Weiter ergeben sich aus der Zusammenstellung der Einkünfte der Beschwerdeführerin für das Jahr 2023 Bareinnahmen für die Konzerte in einer Gesamthöhe von Fr. (…). Damit lassen sich von den aufgelisteten Einnahmen pro 2023 von Fr. (…), welche auch in der Steuererklärung 2023 angegeben werden, Fr. (…) belegsmässig nachvollziehen. Es rechtfertigt sich, von einem Jahreseinkommen von Fr. (…) (brutto) auszugehen. Hiervon sind nicht nur Fr. (…) pro Jahr für AHV/IV/EO in Abzug zu bringen, wie die Pflichtige geltend macht, sondern 6,481 % von Fr. (…), entsprechend Fr. (…) (siehe dazu die Beitragstabellen Selbständigerwerbende und Nichterwerbstätige AHV/IV/EO, gültig ab 1. Januar 2023, abrufbar unter https://sozialversicherungen.admin.ch/de/d/6139/download?version=12). Mit dem kantonalen Beitragssatz für Familienzulagen (im 2023 1,080 % entsprechend Fr. (…)) betrugen die Beiträge im Jahr 2023 zusammengerechnet Fr. (…) Für Verwaltungskosten sind weiter 5 % der AHV/IV/EO-Beiträge hinzuzurechnen, entsprechend 5 % von Fr. (…) und somit Fr. (…). Als Selbständigerwerbende hatte die Beschwerdeführerin für das Jahr 2023 gesamthaft Beiträge in Höhe von Fr. (…) an die SVA Zürich zu leisten. Dies ergibt ein Jahresnettoeinkommen von Fr. (…) bzw. ein Monatseinkommen von Fr. (…).

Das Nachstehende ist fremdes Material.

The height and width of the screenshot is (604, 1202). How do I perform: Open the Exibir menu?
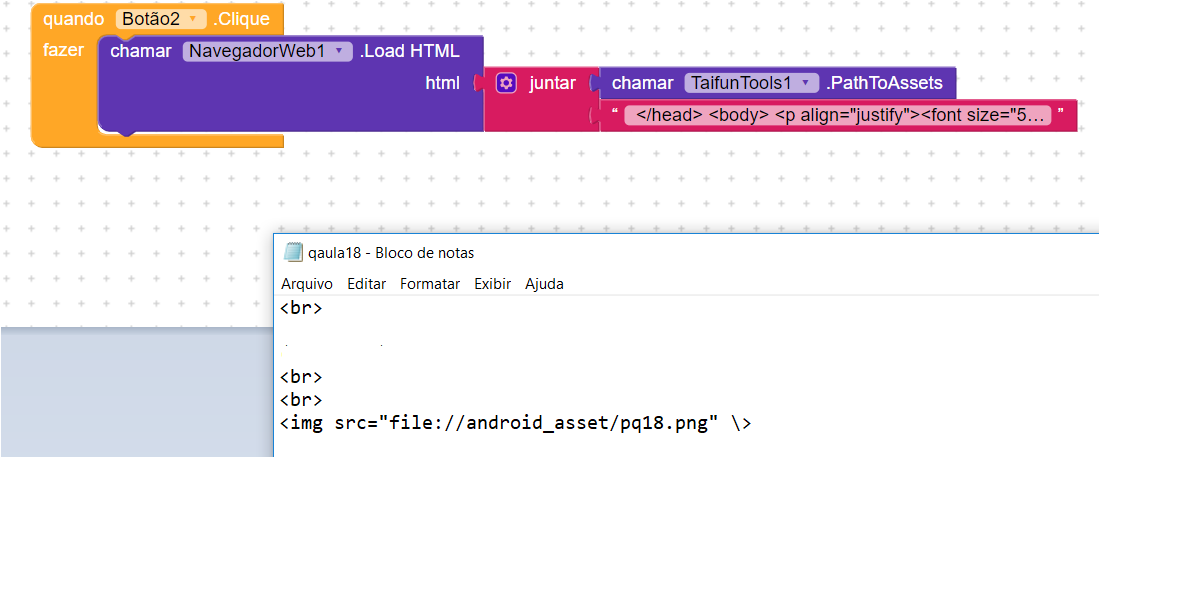pos(492,284)
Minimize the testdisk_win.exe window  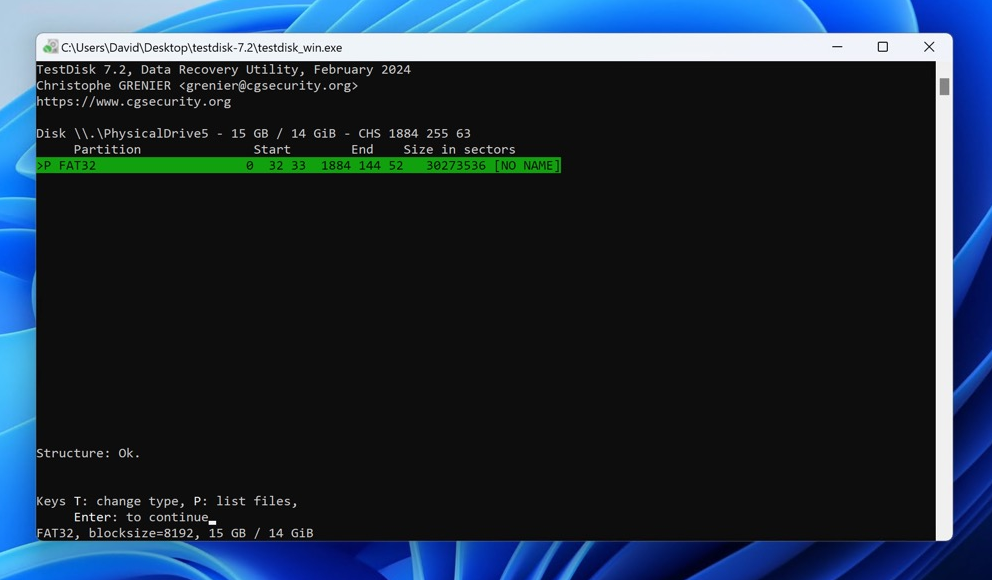coord(837,47)

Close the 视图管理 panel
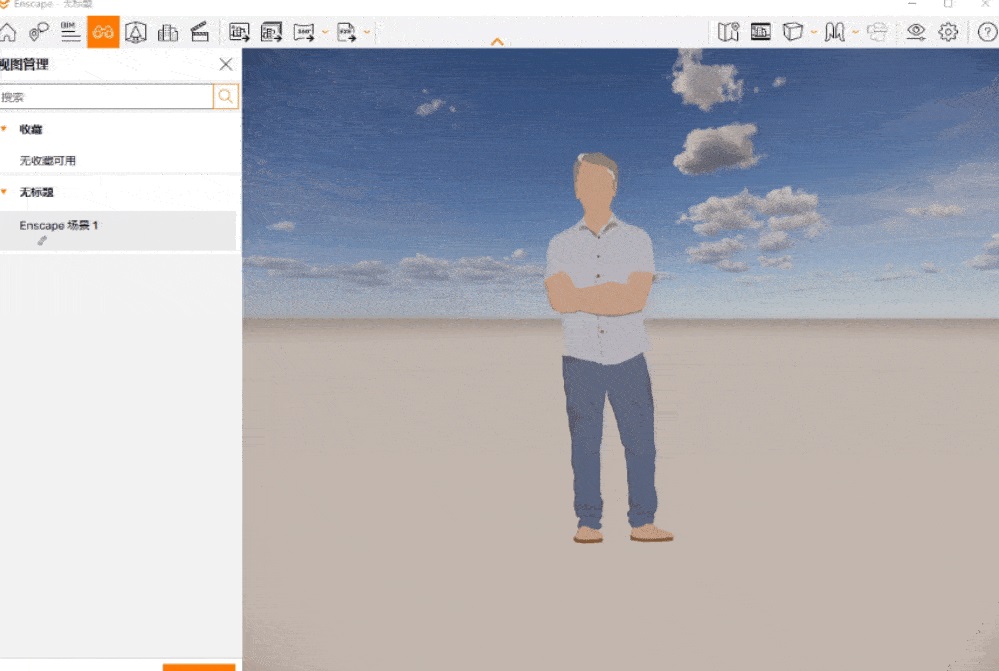(226, 64)
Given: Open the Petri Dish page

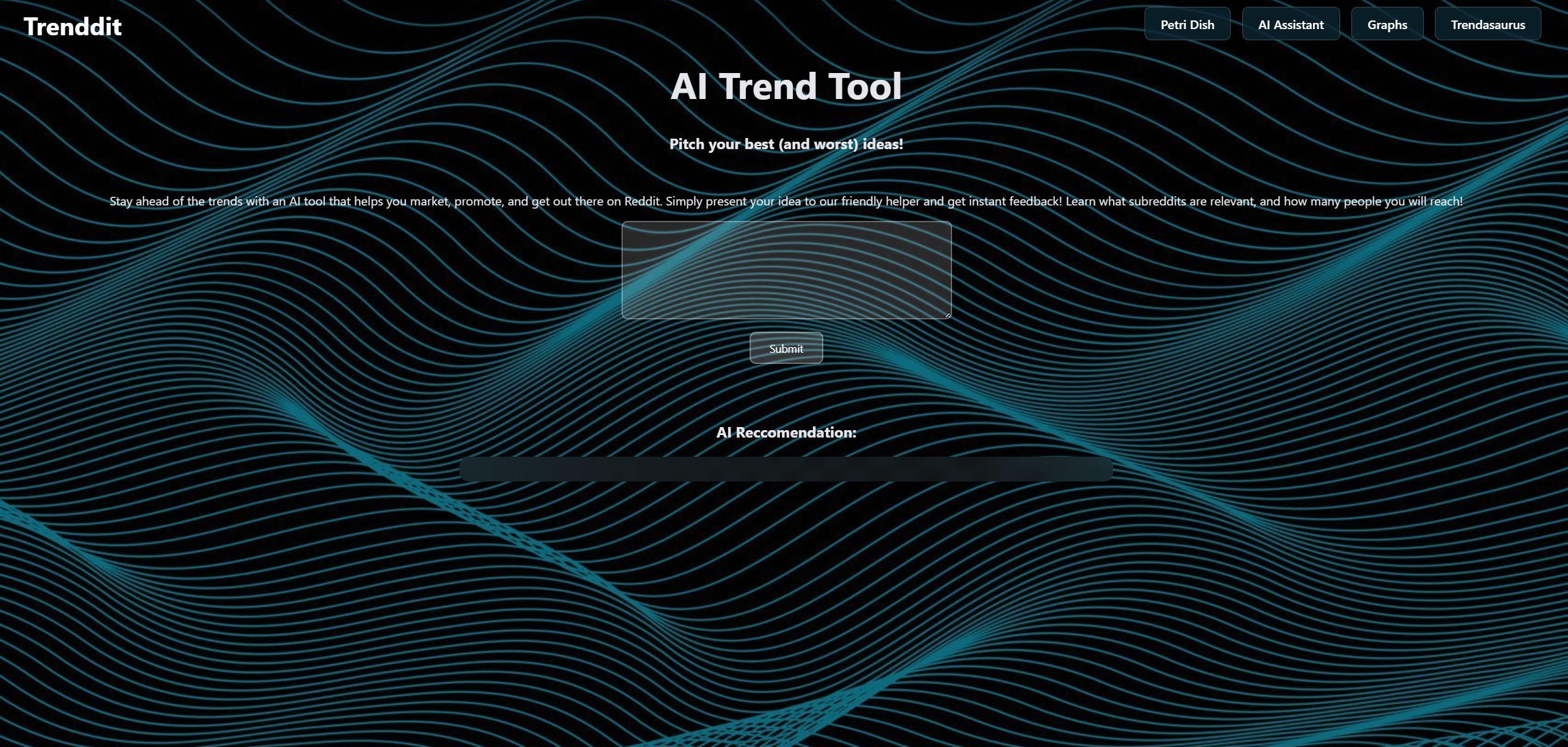Looking at the screenshot, I should coord(1187,25).
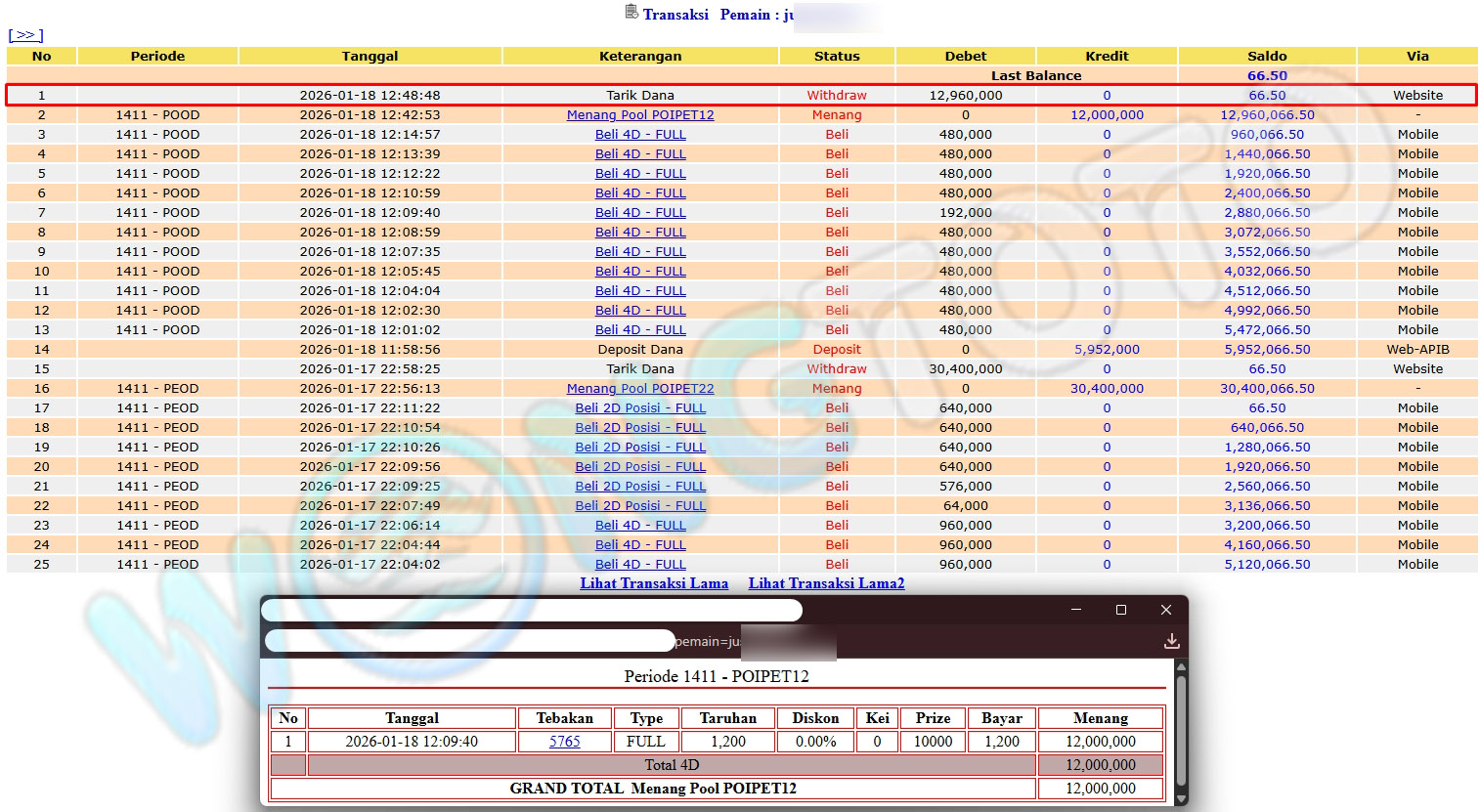Close the popup window
Screen dimensions: 1480x812
point(1165,610)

4.5 Diesen Einnahmen sind die monatlichen Lebenshaltungskosten der ledigen und kinderlosen Beschwerdeführerin, welche in einem gemeinsamen Haushalt mit C lebt, gegenüberzustellen; dieser monatliche Bedarf ist anhand der SKOS-Richtsätze sowie den aktuellen Richtlinien (abrufbar auf www.skos.ch) zu errechnen. Der Grundbedarf für eine Person in einem Zwei-Personen-Haushalt beläuft sich auf Fr. 789.- pro Monat. Die Wohnkosten werden dem ganzen Haushalt belastet bzw. zu gleichen Anteilen auf alle unterstützten Personen verteilt, unabhängig davon, ob es sich um eine Familiengemeinschaft oder einen Haushalt mit verschiedenen Unterstützungseinheiten handelt (BGr, 30. Mai 2024, 2C_273/2023, E. 3.4.1 mit Verweis auf das Sozialhilfehandbuch des Kantons Zürich, Kapitel 7.2.2). Vorliegend sind daher die anteiligen, monatlichen Mietkosten bzw. die Hälfte von Fr. (…), d.h. Fr. (…) zu addieren. Hinzu kommen die Prämien der obligatorischen Krankenversicherung, unter Berücksichtigung der individuellen Prämienverbilligung (siehe SKOS-Richtlinien C.5 Abs. 2; zur Berücksichtigung der Prämienverbilligungen vgl. VGr, 1. September 2022, VB.2022.00232, E. 2.2.3, auch zum Folgenden; VGr, 4. Februar 2021, VB.2020.00881, E. 4.2.1 mit Hinweisen). Die Krankenkassenprämien bei der (…) betragen Fr. (…) pro Monat; die individuelle Prämienverbilligung beläuft sich auf Fr. (…) pro Monat. Dies ergibt noch monatliche Kosten für die Krankenversicherung von rund Fr. (…). Zudem sind 1/12 der jährlichen Franchise (1/12 von Fr. (…) = Fr. (…)) und 1/12 des Selbstbehalts (1/12 von Fr. (…) = Fr. (…)), das heisst insgesamt Fr. (…) zu berücksichtigen (SKOS-Richtlinien C.5 Abs. 2; VGr, 1. September 2022, VB.2022.00232, E. 2.2.3). Auch die Kosten für die Hausrats- und Haftpflichtversicherung in Höhe von pauschal Fr. (…) pro Monat sind miteinzubeziehen (vgl. BGr, 30. Mai 2024, 2C_273/2023, E. 3.5; VGr, 4. Februar 2021, VB.2020.00881, E. 4.2.1 am Ende, mit Hinweis). Der monatliche Bedarf der Beschwerdeführerin beläuft sich somit auf Fr. (…).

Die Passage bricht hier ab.